States move to bring value-based pay to community health centers
The push for states to engage in these value-based payment models has been partly influenced by Medicaid expansion under the Affordable Care Act.
Although they serve more than 24 million low-income individuals annually, federally qualified health centers have largely been excluded from experiments aimed at reducing costs and improving clinical outcomes. That’s starting to change, though, as a handful of states advance alternative payment models for the centers.
There are 1,400 such centers, known as FQHCs, across the country. They are reimbursed under a prospective payment system that pays a fixed amount for each patient visit. The system was enacted in 2000 to help struggling centers to stay afloat with mediocre Medicaid payments. Yet the volume-based reimbursement model is showing its limitations, especially by preventing centers from participating in outcomes-based care approaches.
These shortcomings have encouraged a growing number of states to consider establishing alternative payment models that enable such centers to expand services paid for by Medicaid. Federal law allows states to establish alternative payment models for its qualified health centers as long as the revenue is equal to the prospective payment model. California, Colorado, Minnesota, New York, Oregon and Washington have created reimbursement models that pay centers for value-based services such as at-home visits, transportation services and telehealth.
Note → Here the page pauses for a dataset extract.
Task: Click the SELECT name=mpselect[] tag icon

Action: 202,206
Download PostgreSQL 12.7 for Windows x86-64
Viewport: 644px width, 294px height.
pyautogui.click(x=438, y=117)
But shifting to a new payer model comes with challenges that include financial risks and difficulty accessing appropriate resources, especially necessary data. It can also be difficult to adapt to a new way of doing business.
“If you are on a visit-based model for decades and you change to another model, that’s hard,” said Craig Hostetler, executive director of the Oregon Primary Care Association, which works with FQHCs and the state to roll out and oversee the program. Of the six states, Oregon is farthest along in its push to value-based care for the centers. It began a pilot program with three centers in 2013. Washington plans to begin its pilot initiative on July 1. The other states are still in the planning and implementation phases.
The push for states to engage in these value-based payment models has been partly influenced by Medicaid expansion under the Affordable Care Act, said Sara Rosenbaum, a professor of health policy at George Washington University in Washington, D.C. States that expanded Medicaid saw a large increase in the number of beneficiaries seeking care at federally qualified health centers. In 2015, 55% of qualified health center patients in expansion states were Medicaid beneficiaries, compared with 34% of health center patients in states that didn’t expand the program.
For Oregon, the visit-based model was no longer sustainable. Of the 400,000 people treated at the state’s 200 qualified health centers, about 60% are insured by Medicaid. A federal match program that allowed the centers to engage in transitional-care services such as partnerships with community organizations ran out at the end of 2013. This forced the centers to cope with a strictly fee-for-service model that strained doctors and drained funds.
“The big motivation was to get these FQHCs financially viable,” said Jamal Furqan, program manager for FQHCs at the Oregon Health Authority.
The new model uses a capitated per member, per month payment system. The centers generate a list of patients who have had a visit in the last 18 months and determine the fixed rate for each patient’s care based on their usage history.
Data collection has been a challenge, however, he said.
Because of the analytics-focused approach of the model, the centers must use EHRs in order to participate. They also must have stable finances. There are budgetary safeguards a center has to make about a year before it switches to the APM model to account for any losses.
“They need to not be risk-averse,” Furqan said.